**Try it:** Repeat only the lines between the one with "The image size is (1021, 725)." and the end of the material below, both ends included. Omit any picture.
====== Provided information ======
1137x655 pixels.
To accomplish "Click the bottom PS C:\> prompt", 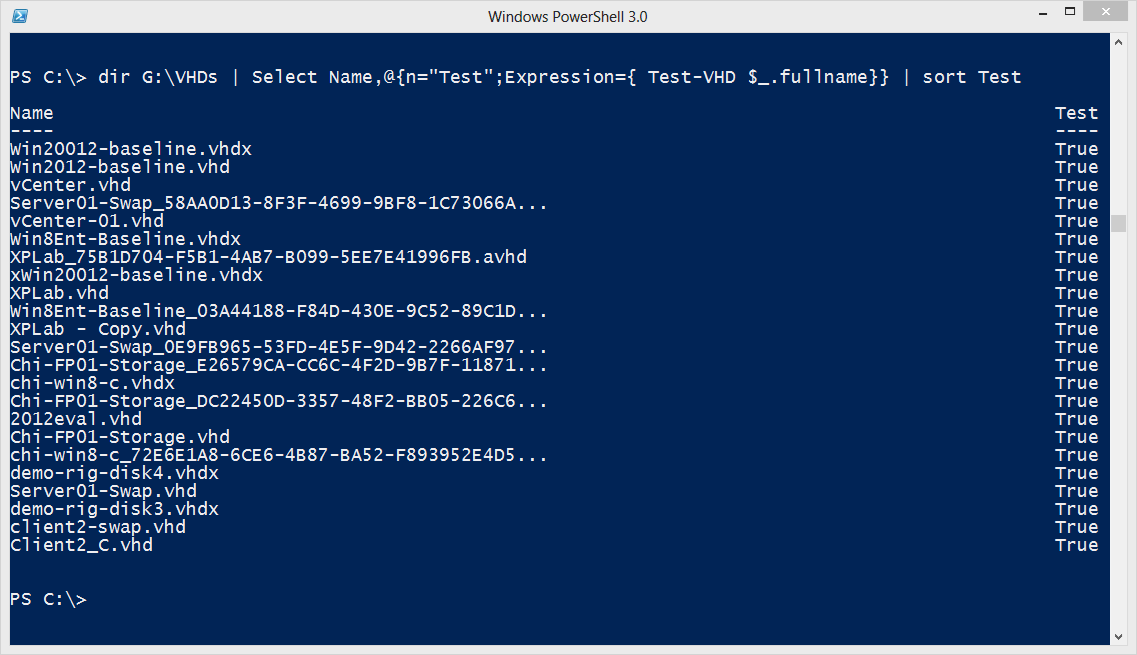I will tap(49, 599).
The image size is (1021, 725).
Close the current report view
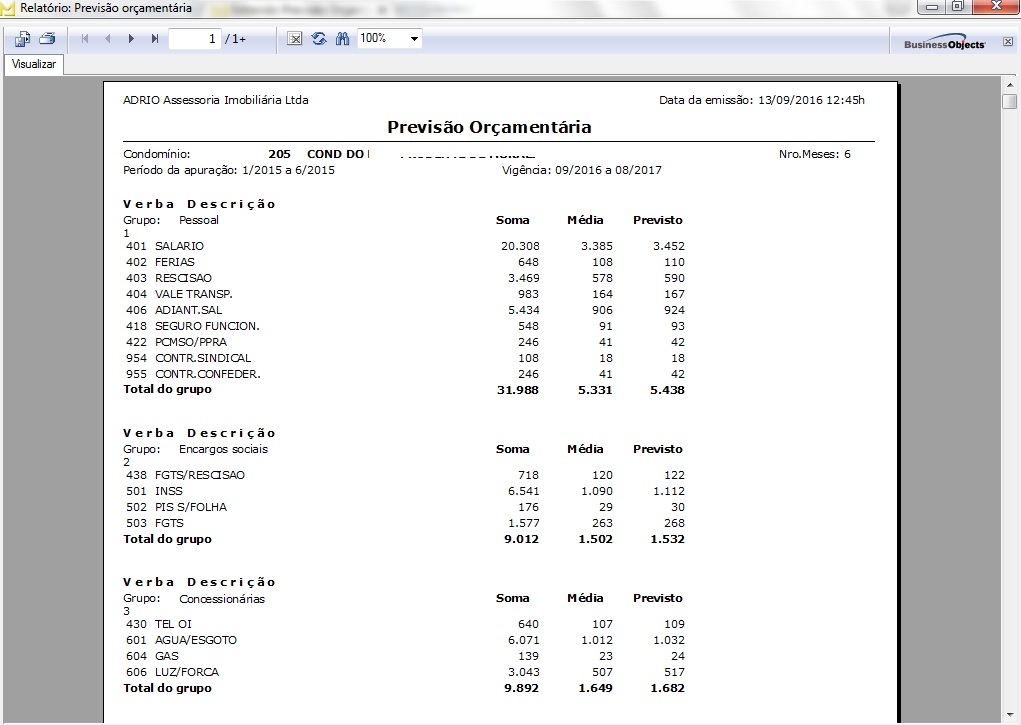[x=295, y=39]
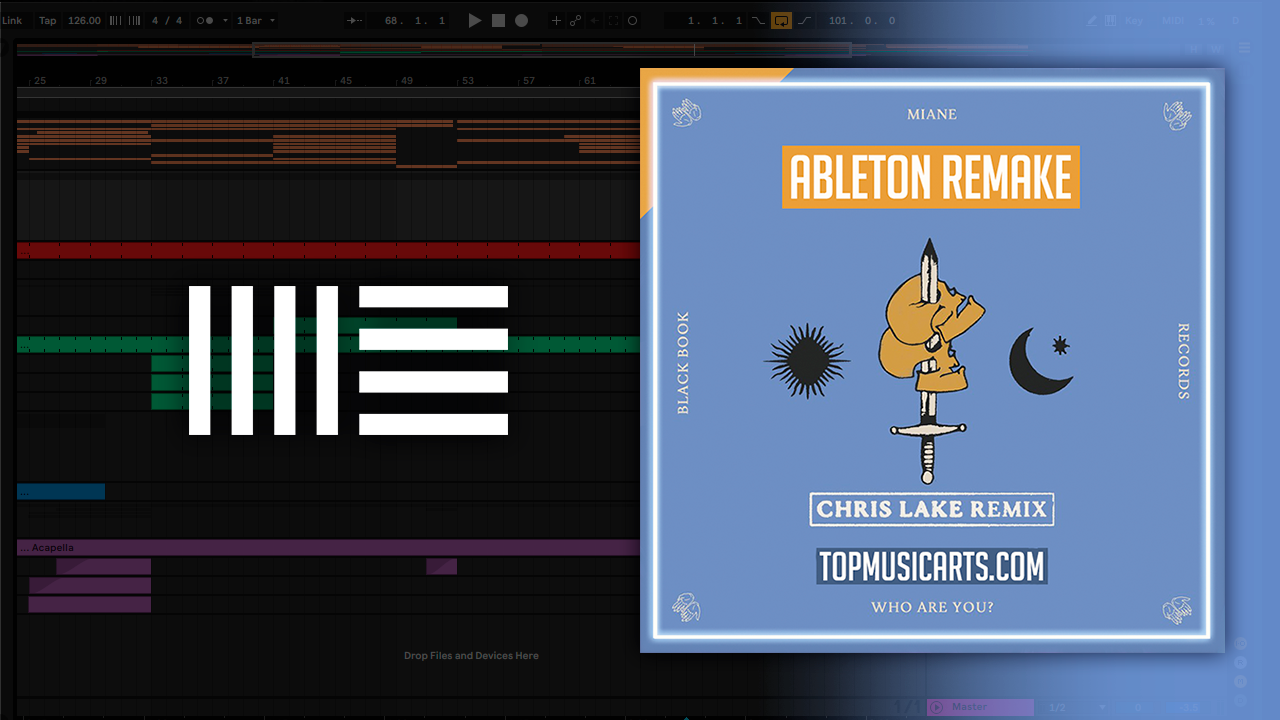Toggle the Link sync button

(12, 20)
======
**Exercise result:**
The image size is (1021, 725).
Close the current report view
[x=295, y=39]
Toggle the Link sync button

(12, 20)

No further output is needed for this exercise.